You see, Cinderella dreamed of one day becoming the best clinical educator in the academic kingdom.  Unfortunately, her evil stepmom “Mrs. Dean” scoffed at Cinderella and said “teaching does not pay…look at your hard working and loyal stepbrothers….“Bill” has been our primary breadwinner due to his high volume of Patient Care and “Grant” –yes, while its feast or famine with him, just got a big payout for his Clinical Research.  Teaching? That’s no way to make a living.  Go work work for them until you figure you what you want to do.” 

So Cinderella toiled away…until one day, she met the Godmother of a grateful patient “Mrs. Fairy” who donated a small sum money to improve inpatient teaching…and with this Cinderella was able to transform herself into one of the leading teachers of the new curriculum (she was also able to get a raise to update her wardrobe!).  She quickly became a hit among all the medical students and residents who were truly “charmed”.  Then one day, at the stroke of midnight, Cinderella’s protected time ran out…and all of her work went up in smoke as she was forced back to her life of hardship seeing patients and doing research.  The students and residents were distraught at the thought of losing their most prized teacher and searched the academic complex for her –they were so moved they wanted to award her the precious “Glass Slipper” teaching award, which not only is bestowed with honor, but also a promotion to become a tenured educator in the academic kingdom.   And she lived happily ever after…

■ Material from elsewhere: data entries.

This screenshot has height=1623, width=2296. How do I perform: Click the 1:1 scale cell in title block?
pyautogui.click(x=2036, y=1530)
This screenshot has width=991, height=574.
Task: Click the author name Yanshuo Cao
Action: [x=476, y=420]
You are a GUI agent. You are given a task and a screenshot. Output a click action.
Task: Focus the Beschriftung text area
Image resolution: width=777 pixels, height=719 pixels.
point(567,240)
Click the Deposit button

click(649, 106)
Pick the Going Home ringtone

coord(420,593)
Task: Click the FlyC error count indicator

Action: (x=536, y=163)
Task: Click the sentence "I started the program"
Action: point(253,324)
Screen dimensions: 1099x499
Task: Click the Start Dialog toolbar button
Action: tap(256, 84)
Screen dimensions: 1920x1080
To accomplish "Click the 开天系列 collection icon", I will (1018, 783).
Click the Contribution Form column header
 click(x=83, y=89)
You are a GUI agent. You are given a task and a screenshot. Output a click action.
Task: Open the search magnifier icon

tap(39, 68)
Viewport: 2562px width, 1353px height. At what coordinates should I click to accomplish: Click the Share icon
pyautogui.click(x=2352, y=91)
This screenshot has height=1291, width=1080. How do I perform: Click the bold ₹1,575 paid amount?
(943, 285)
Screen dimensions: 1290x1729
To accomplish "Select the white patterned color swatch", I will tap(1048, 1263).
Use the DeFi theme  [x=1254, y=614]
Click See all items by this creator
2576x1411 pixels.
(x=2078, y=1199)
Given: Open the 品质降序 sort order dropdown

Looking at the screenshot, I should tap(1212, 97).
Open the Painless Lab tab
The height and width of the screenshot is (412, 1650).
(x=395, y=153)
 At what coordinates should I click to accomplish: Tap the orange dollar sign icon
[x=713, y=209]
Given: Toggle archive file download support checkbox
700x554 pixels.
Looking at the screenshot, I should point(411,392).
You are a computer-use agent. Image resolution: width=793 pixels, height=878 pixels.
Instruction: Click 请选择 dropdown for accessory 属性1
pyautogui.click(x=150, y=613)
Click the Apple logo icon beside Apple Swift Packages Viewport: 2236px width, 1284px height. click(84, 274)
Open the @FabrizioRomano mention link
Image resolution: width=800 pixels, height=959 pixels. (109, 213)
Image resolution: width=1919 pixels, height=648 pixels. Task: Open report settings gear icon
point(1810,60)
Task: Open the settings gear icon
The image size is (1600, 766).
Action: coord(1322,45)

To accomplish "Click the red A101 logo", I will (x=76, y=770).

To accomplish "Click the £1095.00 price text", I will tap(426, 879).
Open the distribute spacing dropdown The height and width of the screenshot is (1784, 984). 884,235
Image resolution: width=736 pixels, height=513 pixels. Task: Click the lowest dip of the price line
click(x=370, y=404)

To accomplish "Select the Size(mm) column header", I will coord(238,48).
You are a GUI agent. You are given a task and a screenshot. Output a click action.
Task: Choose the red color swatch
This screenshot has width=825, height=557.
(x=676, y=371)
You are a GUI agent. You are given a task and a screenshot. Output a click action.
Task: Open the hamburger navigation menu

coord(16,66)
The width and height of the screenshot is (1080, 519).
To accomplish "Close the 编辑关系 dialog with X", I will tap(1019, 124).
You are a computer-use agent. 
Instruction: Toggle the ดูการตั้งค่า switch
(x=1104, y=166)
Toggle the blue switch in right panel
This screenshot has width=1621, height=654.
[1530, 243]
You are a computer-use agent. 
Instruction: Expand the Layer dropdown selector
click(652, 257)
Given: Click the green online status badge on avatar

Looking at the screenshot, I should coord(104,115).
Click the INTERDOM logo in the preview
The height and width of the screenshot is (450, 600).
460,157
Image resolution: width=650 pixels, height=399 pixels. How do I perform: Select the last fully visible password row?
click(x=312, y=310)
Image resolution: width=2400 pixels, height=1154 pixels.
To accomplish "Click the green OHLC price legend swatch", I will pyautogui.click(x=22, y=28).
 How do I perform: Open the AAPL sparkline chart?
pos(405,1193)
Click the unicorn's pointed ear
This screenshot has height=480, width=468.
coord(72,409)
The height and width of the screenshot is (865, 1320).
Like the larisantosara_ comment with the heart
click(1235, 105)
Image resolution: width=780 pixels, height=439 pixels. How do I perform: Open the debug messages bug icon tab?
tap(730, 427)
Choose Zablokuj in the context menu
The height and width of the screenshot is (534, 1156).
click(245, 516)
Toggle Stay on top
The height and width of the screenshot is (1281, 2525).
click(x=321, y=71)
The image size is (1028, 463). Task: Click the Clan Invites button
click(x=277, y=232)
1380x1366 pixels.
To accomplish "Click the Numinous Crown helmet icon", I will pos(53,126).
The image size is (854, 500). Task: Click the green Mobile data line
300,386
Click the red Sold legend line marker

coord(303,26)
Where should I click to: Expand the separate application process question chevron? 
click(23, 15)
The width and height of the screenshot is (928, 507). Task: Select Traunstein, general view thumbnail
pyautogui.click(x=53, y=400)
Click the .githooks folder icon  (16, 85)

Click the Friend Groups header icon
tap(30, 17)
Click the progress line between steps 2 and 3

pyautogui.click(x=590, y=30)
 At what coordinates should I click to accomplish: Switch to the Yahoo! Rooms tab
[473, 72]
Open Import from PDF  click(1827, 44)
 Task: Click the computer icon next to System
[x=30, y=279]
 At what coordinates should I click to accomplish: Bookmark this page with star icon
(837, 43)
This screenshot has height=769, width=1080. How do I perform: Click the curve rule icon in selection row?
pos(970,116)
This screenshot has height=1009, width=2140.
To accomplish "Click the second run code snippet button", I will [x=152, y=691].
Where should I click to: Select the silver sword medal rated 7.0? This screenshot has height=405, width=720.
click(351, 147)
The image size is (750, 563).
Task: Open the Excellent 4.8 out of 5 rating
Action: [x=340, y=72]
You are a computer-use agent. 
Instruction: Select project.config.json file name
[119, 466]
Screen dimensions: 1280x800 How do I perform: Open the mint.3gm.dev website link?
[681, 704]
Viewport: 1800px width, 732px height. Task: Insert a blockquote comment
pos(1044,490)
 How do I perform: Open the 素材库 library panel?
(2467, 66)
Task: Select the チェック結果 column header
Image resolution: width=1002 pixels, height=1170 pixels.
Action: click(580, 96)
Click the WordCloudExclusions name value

While you may think that this is the stuff of fairy tales (especially happily ever after), we all have Cinderellas at our institutions.  And those Cinderellas want to teach, but they struggle not only with funding, but also the realities of today’s inpatient environment.  So, what are these Cinderellas to do? Well, there are few of the ways to ensure that clinical teaching is rewarded – and possible resolutions for the New Year for medical educators.

  • Focus on a gap that needs to be filled:  Protected time is most likely be awarded to someone who is filling a need – think new curriculum that is mandated by LCME/ACGME or other alphabet soup organizational body.  What is the specific need that you can fill with teaching?  Often this may require thinking about a topic that may not exactly match your initial interest, but it is more likely to lead to funding for your teaching.
  • Learn new teaching methods:  Teaching methods for today’s wards are not well developed in the land of an organized chaos.  By incorporating a new platform for teaching (think case blogs, video reflection, standardized patients, or a host of other ideas), you can breathe new life into an old topic.  For example, using simulation to teach end of life discussion, or using blogs to teach about professionalism, can result in a novel curricular program that not only engage next generation learners, but also gains attention of leaders in medical education.
  • Document the effectiveness of the teaching – it is only through methodological evaluation that one can document that teaching translates into practice.  By showing that teaching can be linked to improvements in knowledge, attitudes, or practice, it is more likely that someone (maybe a fairy) will finance this teaching as critical to the mission of the hospital.  Think about procedural training that shows reduction in central lines.
  • Work with a mentor – Just like ‘big research’, mentorship is still important although not always emphasized. To be honest, mentors can serve to mobilize resources or promote your work with senior leaders.

However, regardless of these strategies, funding for teaching requires institutional leadership to recognize that the academic mission of teaching hospitals is still ‘to teach’.   Of course, this mission is sometimes lost in the chaos of teaching hospitals surviving budget crisis in an increasingly competitive environment.  So during this holiday season as everyone is reminded of the time of giving, now is a great time to remind the fiscally minded Mr. Scrooge in your C-suite that the greatest gift they can give is enabling a teacher to teach the future doctors of our nation.